BEGIN Dataset content

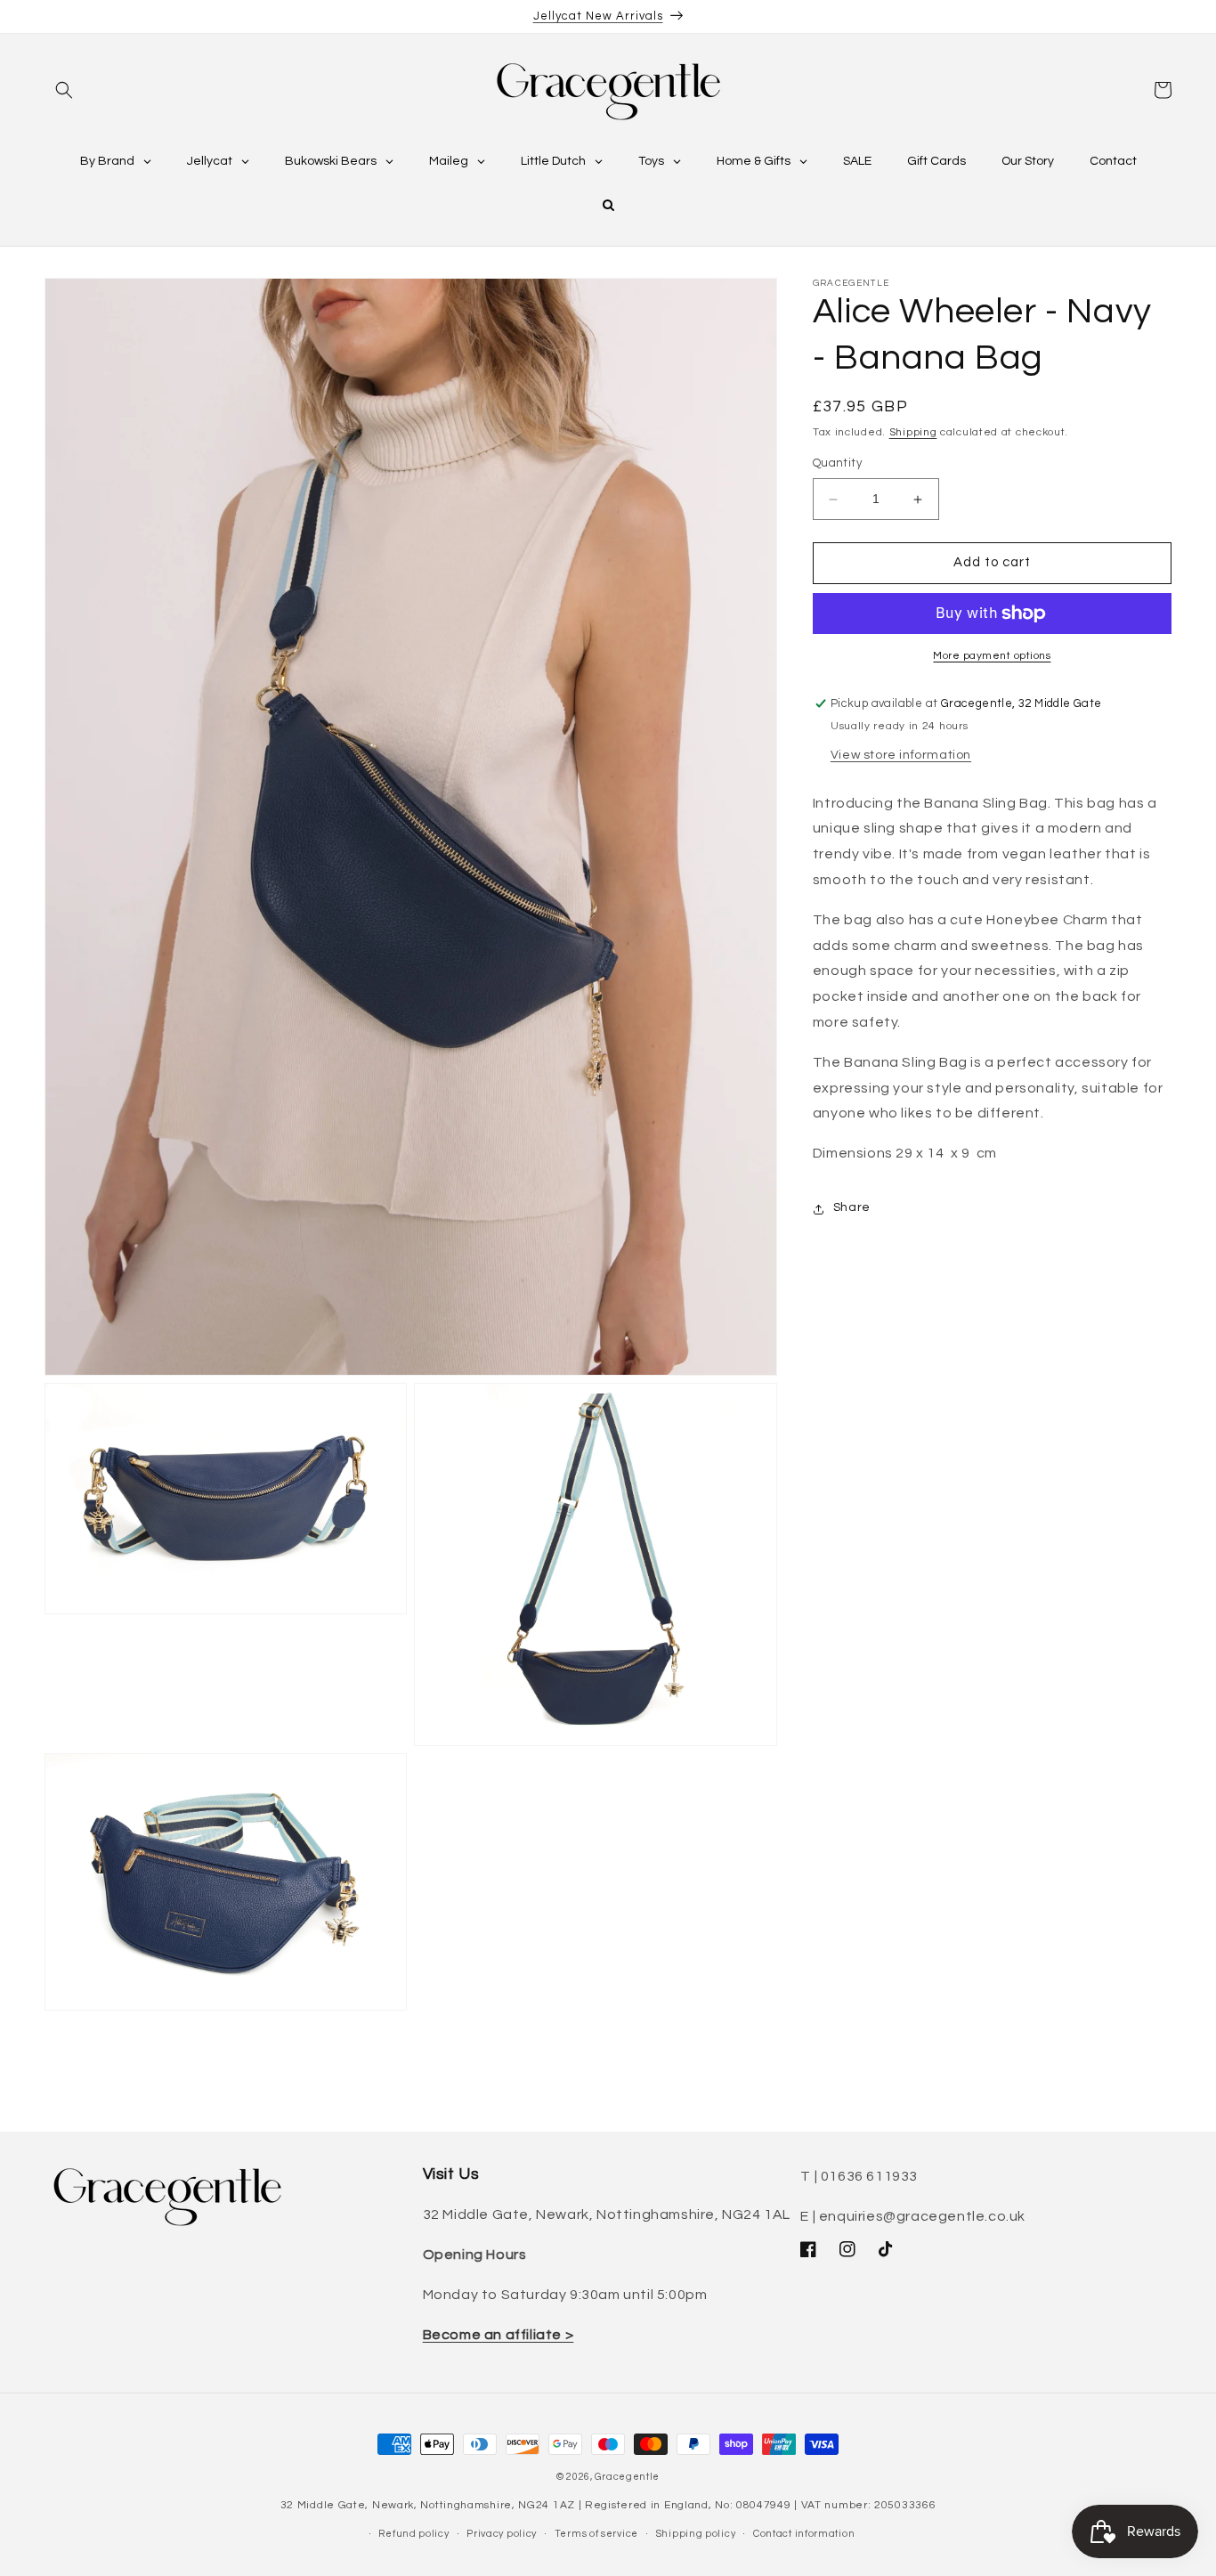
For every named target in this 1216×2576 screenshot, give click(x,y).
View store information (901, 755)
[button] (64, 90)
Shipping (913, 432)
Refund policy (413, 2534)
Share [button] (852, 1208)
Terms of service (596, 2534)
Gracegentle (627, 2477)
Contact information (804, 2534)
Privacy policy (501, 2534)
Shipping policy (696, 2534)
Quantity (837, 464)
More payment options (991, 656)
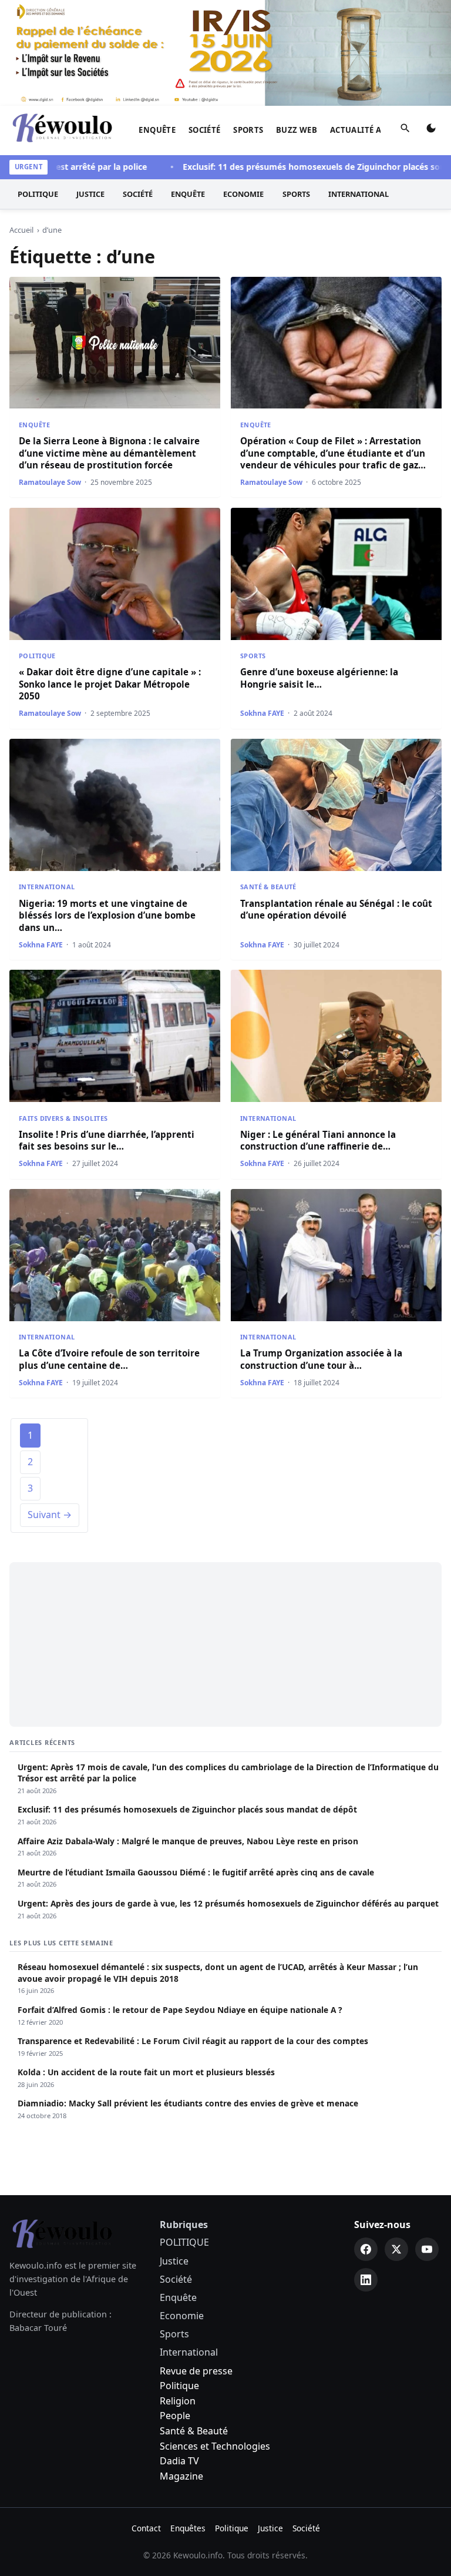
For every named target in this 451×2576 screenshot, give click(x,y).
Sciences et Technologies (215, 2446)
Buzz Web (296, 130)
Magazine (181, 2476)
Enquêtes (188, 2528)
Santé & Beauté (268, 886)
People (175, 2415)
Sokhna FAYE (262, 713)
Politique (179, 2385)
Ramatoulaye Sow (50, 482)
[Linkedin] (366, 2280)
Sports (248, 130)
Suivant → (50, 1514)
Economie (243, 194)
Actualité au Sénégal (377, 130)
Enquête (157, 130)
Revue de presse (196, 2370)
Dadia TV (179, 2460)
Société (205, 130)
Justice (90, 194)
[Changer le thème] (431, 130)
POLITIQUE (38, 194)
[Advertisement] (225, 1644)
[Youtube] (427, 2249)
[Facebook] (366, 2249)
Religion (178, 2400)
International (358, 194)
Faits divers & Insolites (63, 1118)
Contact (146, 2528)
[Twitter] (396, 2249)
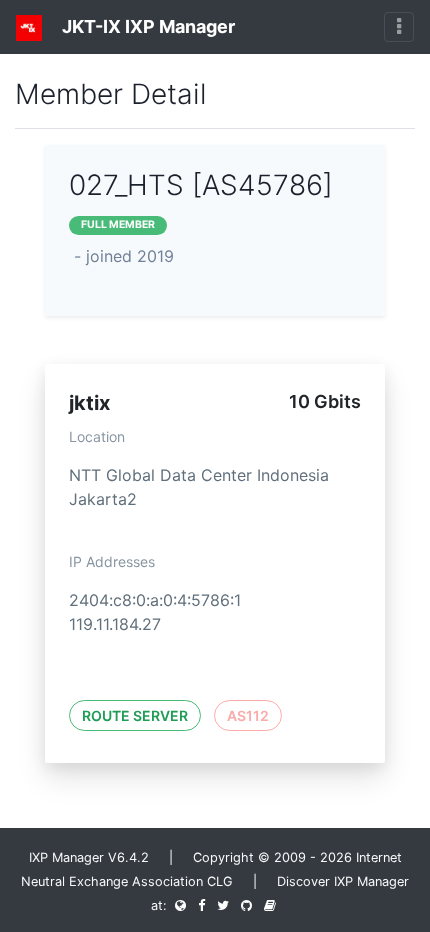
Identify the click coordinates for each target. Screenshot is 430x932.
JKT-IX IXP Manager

END Dataset content

What you have to do :: The answer must consist of every line from the records above that holds "named".

Response to this exercise ::
For every named target in this 1216×2576 screenshot, give click(x,y).
For every named target in this 451×2576 screenshot, give click(x,y).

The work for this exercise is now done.